The following variable attributes are supported:
The aligned attribute when used on a variable has the same effect as the DATA_ALIGN pragma. See Section 6.10.6
The blocked and noblocked attributes can be used to control blocking on specific variables, including arrays and structs. See Section 3.11 for reasons to block or unblock variables. These attributes must be used on both the definition and declaration of the variable. It is recommend that these attributes be used in the header file where a variable is declared. For example:
__attribute__((blocked))
extern int my_array[];
__attribute__((noblocked))
extern struct_type my_struct;
The noblocked attribute can also be used to reference data defined in assembly or in a CLA translation unit that is not blocked.
The linker provides a diagnostic message if data access that treats a variable as blocked is attempted on non-blocked data.
The location attribute has the same effect as the LOCATION pragma.

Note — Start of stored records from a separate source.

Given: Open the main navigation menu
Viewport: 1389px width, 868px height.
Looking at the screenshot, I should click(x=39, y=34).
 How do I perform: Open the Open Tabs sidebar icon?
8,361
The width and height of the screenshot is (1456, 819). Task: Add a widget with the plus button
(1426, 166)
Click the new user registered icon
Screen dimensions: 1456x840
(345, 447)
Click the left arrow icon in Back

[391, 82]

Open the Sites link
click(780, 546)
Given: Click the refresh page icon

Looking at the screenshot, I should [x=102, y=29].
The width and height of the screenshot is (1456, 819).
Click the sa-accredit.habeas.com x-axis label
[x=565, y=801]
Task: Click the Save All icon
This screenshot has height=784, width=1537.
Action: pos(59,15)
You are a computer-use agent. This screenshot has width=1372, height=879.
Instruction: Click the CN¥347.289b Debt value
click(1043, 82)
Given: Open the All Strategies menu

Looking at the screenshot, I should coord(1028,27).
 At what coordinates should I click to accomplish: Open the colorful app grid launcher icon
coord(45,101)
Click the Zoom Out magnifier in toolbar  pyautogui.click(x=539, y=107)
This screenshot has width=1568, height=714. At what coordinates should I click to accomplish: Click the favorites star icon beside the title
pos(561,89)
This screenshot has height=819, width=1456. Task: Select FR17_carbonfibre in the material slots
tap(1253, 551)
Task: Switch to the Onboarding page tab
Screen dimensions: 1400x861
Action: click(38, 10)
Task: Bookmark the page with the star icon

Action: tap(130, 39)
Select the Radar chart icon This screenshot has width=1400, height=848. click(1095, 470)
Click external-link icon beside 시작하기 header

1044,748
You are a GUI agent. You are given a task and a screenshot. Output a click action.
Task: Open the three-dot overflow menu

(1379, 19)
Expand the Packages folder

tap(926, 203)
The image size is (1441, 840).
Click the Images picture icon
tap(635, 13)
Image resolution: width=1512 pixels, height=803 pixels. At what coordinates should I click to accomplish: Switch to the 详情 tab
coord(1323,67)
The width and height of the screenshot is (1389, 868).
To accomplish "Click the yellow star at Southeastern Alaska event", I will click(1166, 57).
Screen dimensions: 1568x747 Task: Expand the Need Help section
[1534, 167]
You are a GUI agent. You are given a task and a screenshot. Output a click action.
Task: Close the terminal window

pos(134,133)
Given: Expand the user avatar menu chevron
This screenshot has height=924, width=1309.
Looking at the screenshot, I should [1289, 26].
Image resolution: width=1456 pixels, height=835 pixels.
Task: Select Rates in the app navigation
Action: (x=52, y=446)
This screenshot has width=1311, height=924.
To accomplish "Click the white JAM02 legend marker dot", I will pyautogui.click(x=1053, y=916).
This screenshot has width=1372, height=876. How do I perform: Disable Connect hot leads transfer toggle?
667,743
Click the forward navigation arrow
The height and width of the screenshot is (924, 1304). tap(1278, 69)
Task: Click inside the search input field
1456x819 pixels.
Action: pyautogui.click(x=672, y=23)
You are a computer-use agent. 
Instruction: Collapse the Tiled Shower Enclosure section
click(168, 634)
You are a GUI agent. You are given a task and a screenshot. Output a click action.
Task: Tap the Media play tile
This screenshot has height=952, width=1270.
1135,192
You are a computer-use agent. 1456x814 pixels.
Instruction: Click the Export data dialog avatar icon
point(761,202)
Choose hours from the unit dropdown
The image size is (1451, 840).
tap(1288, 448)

See Section 6.10.17.
The noinit and persistent attributes (for EABI only) apply to the ROM initialization model and allow an application to avoid initializing certain global variables during a reset. The alternative RAM initialization model initializes variables only when the image is loaded; no variables are initialized during a reset. See the "RAM Model vs. ROM Model" section and its subsections in the TMS320C28x Assembly Language Tools User's Guide.
The noinit attribute can be used on uninitialized variables; it prevents those variables from being set to 0 during a reset. The persistent attribute can be used on initialized variables; it prevents those variables from being initialized during a reset. By default, variables marked noinit or persistent will be placed in sections named .TI.noinit and .TI.persistent, respectively. The location of these sections is controlled by the linker command file. Typically .TI.persistent sections are placed in FRAM for devices that support FRAM and .TI.noinit sections are placed in RAM. Also see Section 6.10.19.
The retain attribute has the same effect as the RETAIN pragma (Section 6.10.24). That is, the section that contains the variable will not be omitted from conditionally linked output even if it is not referenced elsewhere in the application.
The section attribute when used on a variable has the same effect as the DATA_SECTION pragma. See Section 6.10.7
The used attribute is defined in GCC 4.2 (see https://gcc.gnu.org/onlinedocs/gcc-4.2.4/gcc/Variable-Attributes.html#Variable-Attributes).
The weak attribute has the same effect as the WEAK pragma (Section 6.10.27).